Um das Ergebnis zu veranschaulichen, ist es wichtig, uns genauer mit den angewendeten Messwerten zu beschäftigen: Lexikalische Originalität vergleicht die Anzahl der eindeutigen Wörter in einem Dokument mit anderen Dokumenten, die in PlagScan hochgeladen und zum Vergleich ausgewählt werden. Wir gehen davon aus, dass eine Gruppe von Schülern derselben Klasse, die die selben Lehrmaterialien benutzen und über das gleiche Thema schreiben, eine geringe Abweichung in Bezug auf die lexikalische Originalität aufweist.
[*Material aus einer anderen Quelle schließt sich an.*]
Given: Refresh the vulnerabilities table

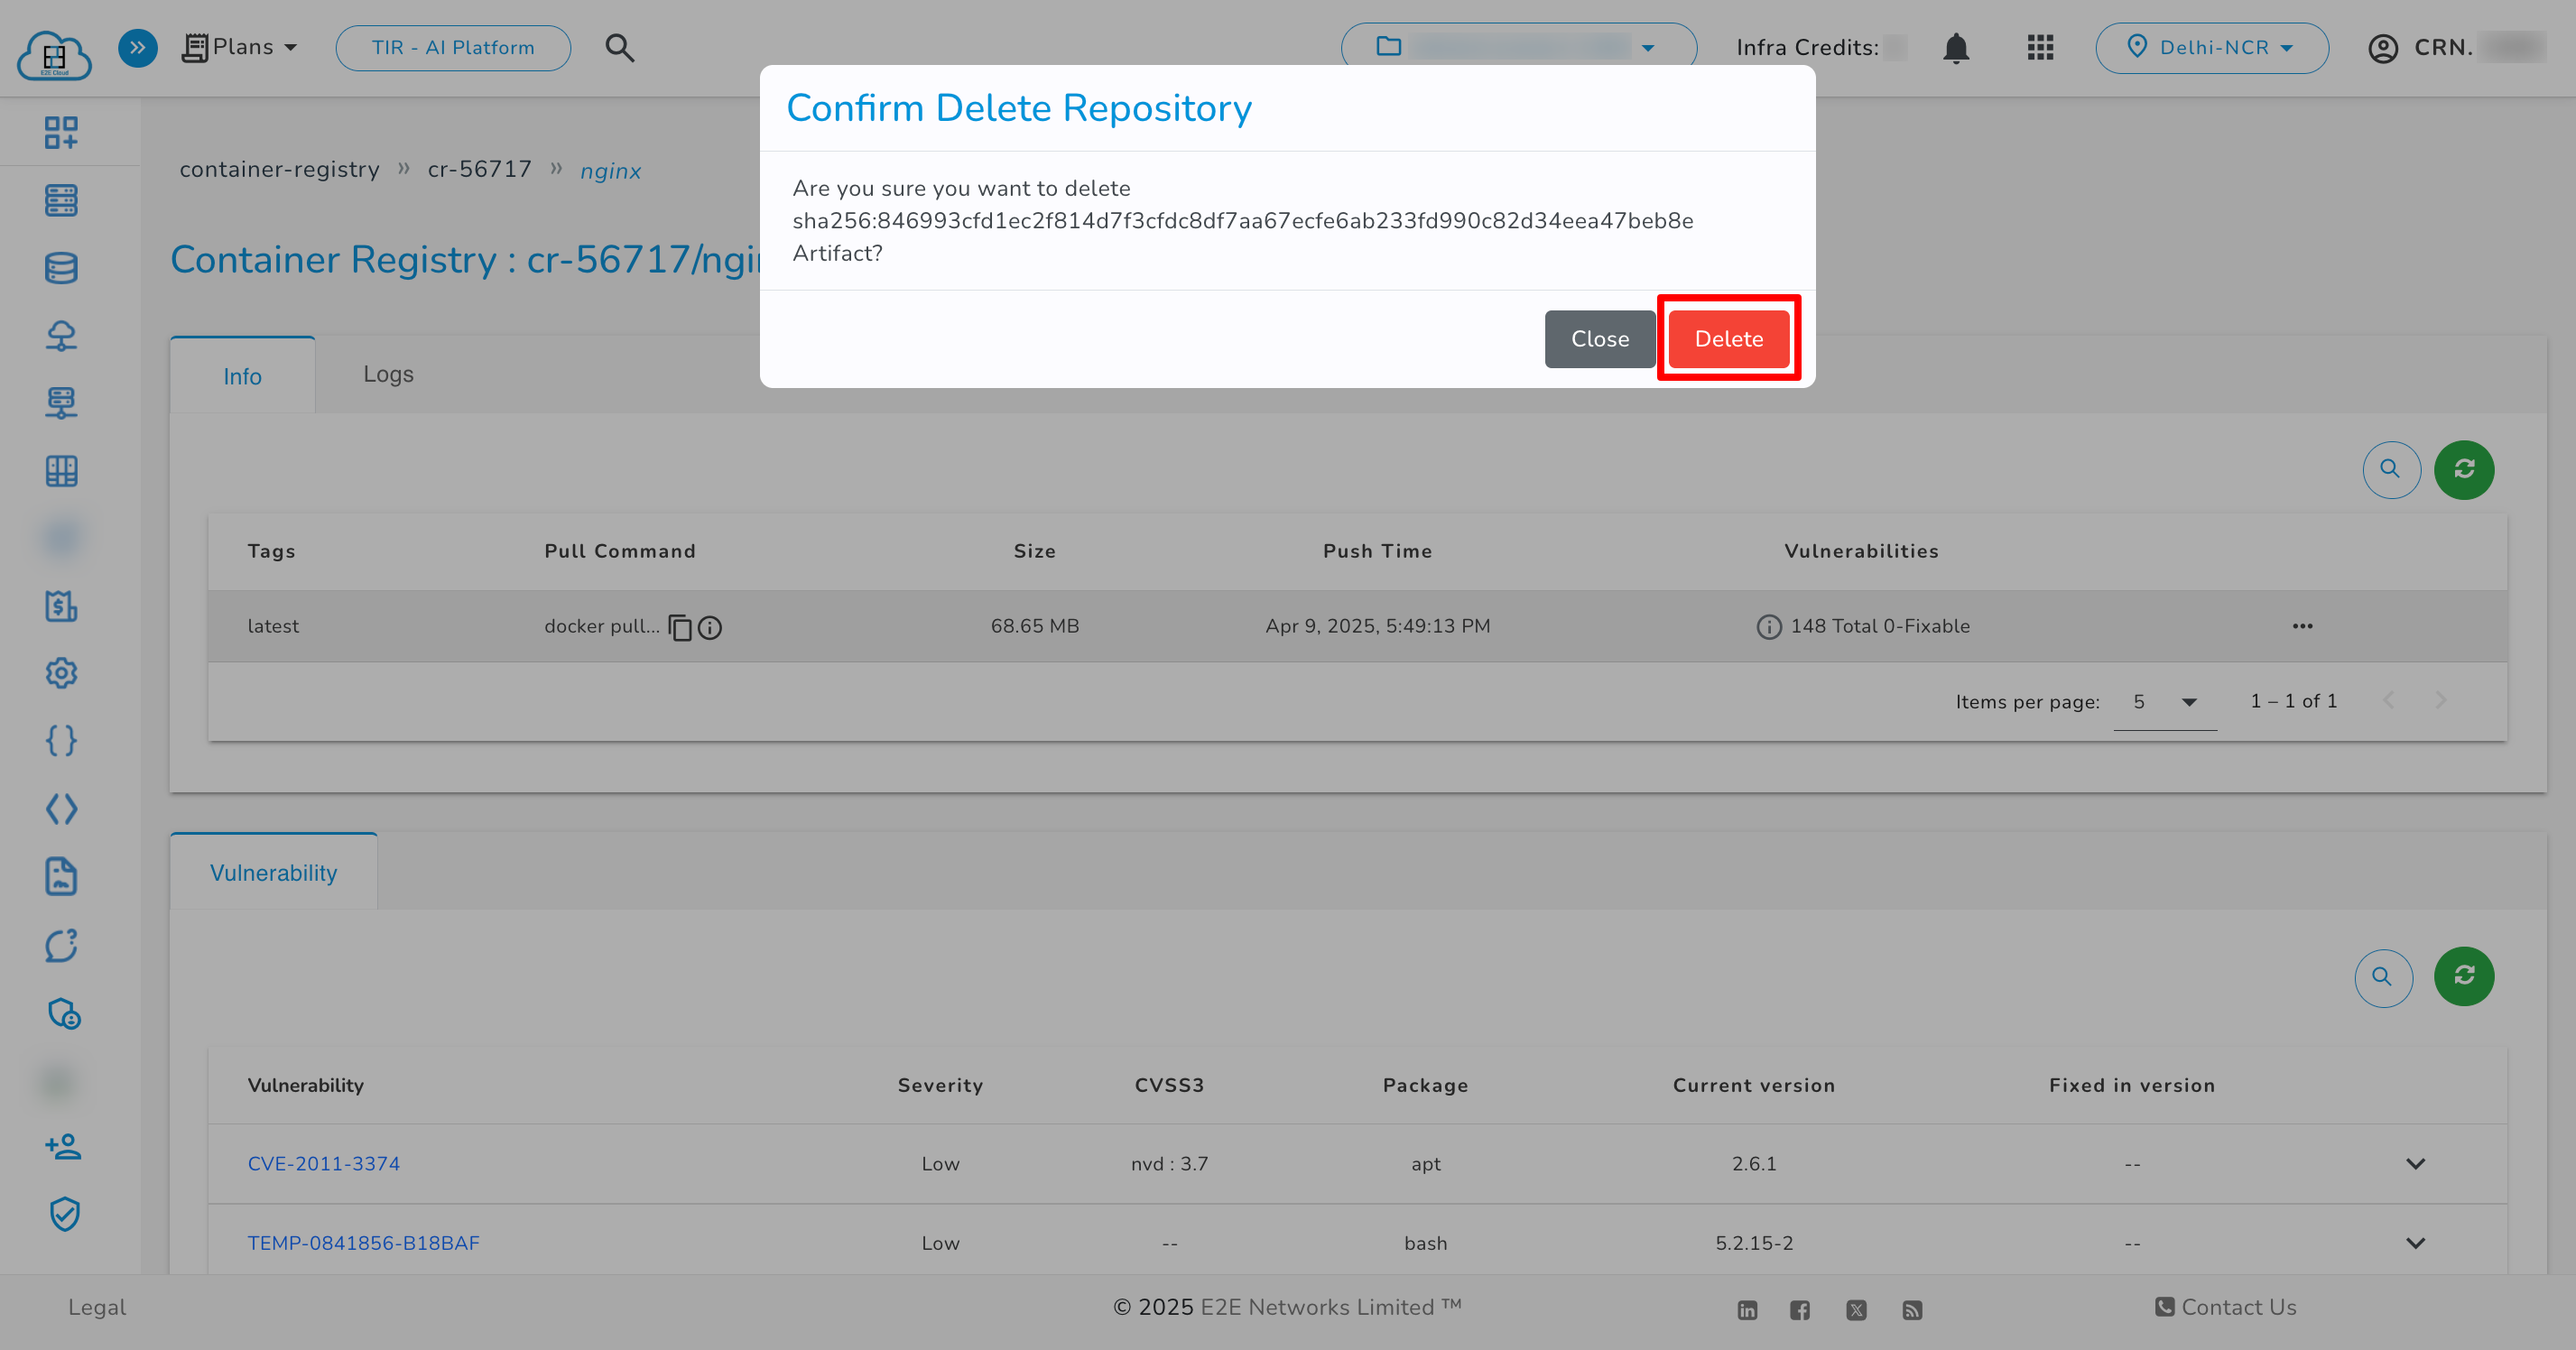Looking at the screenshot, I should point(2464,977).
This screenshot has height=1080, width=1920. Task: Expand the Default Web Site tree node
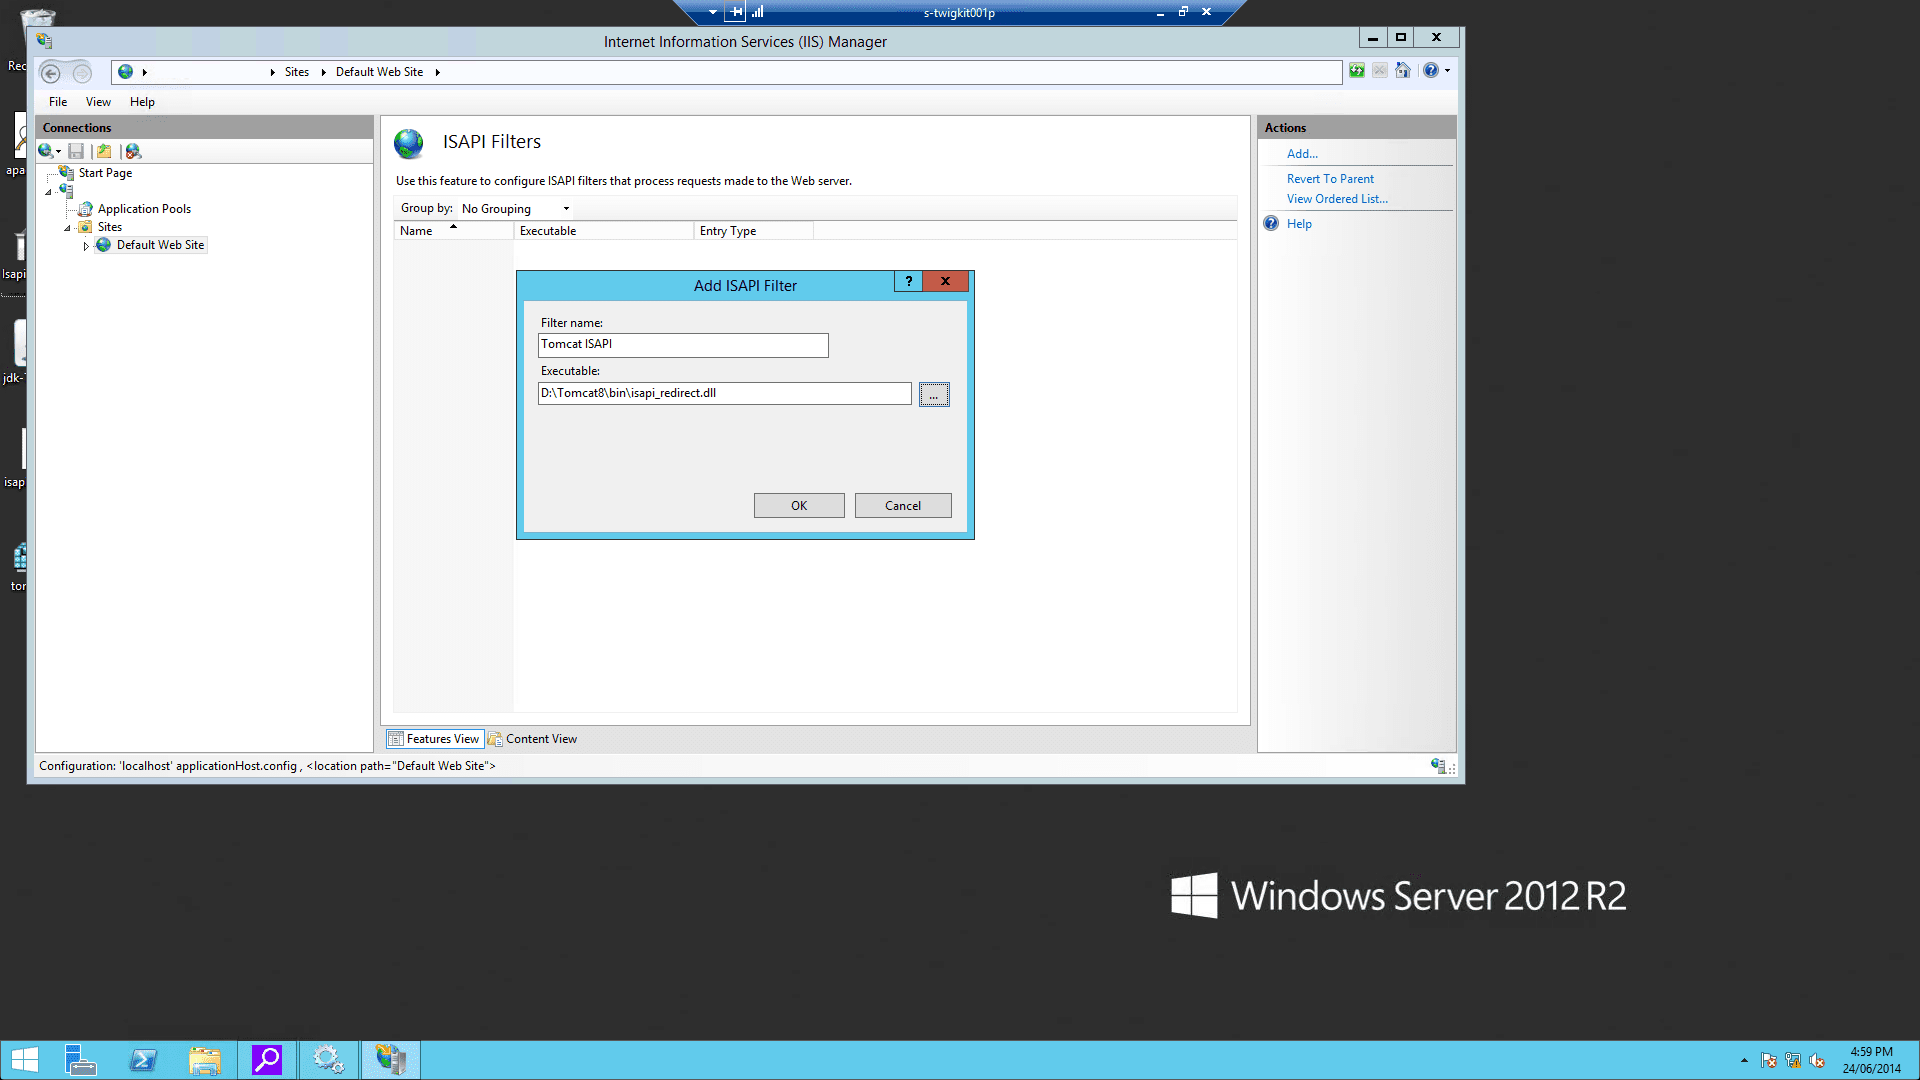coord(86,246)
Ohne das Dokument des Ghostwriters ist dies in der Tat das, was wir beobachtet haben. Als das von Ghostwriter R geschriebene Dokument Teil der Testgruppe war, stellten wir fest, dass R eine sehr andere Sprache verwendete, um seine Gedanken auszudrücken. Obwohl R die gleichen Ressourcen erhalten hat, haben gewisse Formulierungen einen Hinweis darauf gegeben, dass R entweder ziemlich begabt, oder aber nicht über das akademische Niveau der anderen Schüler verfügt. Natürlich reicht dieser Messwert allein nicht aus, um durch Author Metrics einen Gesamteindruck zu erhalten. Da sich der Schreibstil von R maßgeblich von dem der anderen in seiner Gruppe unterschied, hat Author Metrics ihn rot markiert und dadurch eine weitere Überprüfung angeregt.

Die Grenzen der „Peer Group Similarity“-Hypothese

Wir haben ähnliche Experimente durchgeführt, die zu vergleichbaren Ergebnissen führten, und all diese Ergebnisse unterstützen für uns die „Peer Group Similarity“-Hypothese. Sie besagt, dass eine Klasse an Schülern eine Sprach- und Schreibgemeinschaft ist, in der es normale Unterschiede zwischen den einzelnen Mitgliedern im Sprachverhalten gibt. Diese Unterschiede lassen sich gut in ihrem akademischen Schreiben beobachten. Wir sind uns jedoch durchaus bewusst, dass weitere Experimente, die der sprachlichen Vielfalt der Bildung Rechnung tragen (Klassen mit multikulturellem Hintergrund), unsere Hypothese verfeinern oder widerlegen können. Zum Beispiel: Es kann kulturelle oder sozioökonomische Unterschiede innerhalb des Unterrichts geben, die die Leistung der Schüler über verschiedene Messwerte hinweg beeinflussen. Darüber hinaus gibt es inzwischen viele Diskussionen über neue pädagogische Ansätze, die anerkennen, dass in der Realität moderne Klassen über viele soziale Unterschiede verfügen und immer weniger homogen sind.

Worum es bei Author Metrics nicht geht

Schon jetzt stellen Klassen multikulturellen Hintergrund die Pädagogik vor die Herausforderung, wie sie die Plagiatsbekämpfung effektiv gestalten kann. Zu diesen Änderungen gehört es auch, dass sich Pädagogen der verschiedenen soziokulturellen Hintergründe in Klassen bewusst sind und sie in die Lernerfahrung miteinbeziehen. Zweifellos ist die multikulturelle Perspektive eine, die die Zukunft der Bildungslandschaft sowie der Pädagogik prägen wird und die PlagScan mit vollster Überzeugung unterstützt. Allerdings bewegt sich die Forschung im Moment vom Ansatz der Bewahrung der Integrität und einer Verbesserung des Lernverhaltens weg. Sie möchte vielmehr verschiedene Gruppen und Kategorien von Schülern anhand deren persönlichen Charakteristiken erkennen. Diesen Ansatz des „Author Profiling“ möchten wir bei PlagScan nicht einschlagen.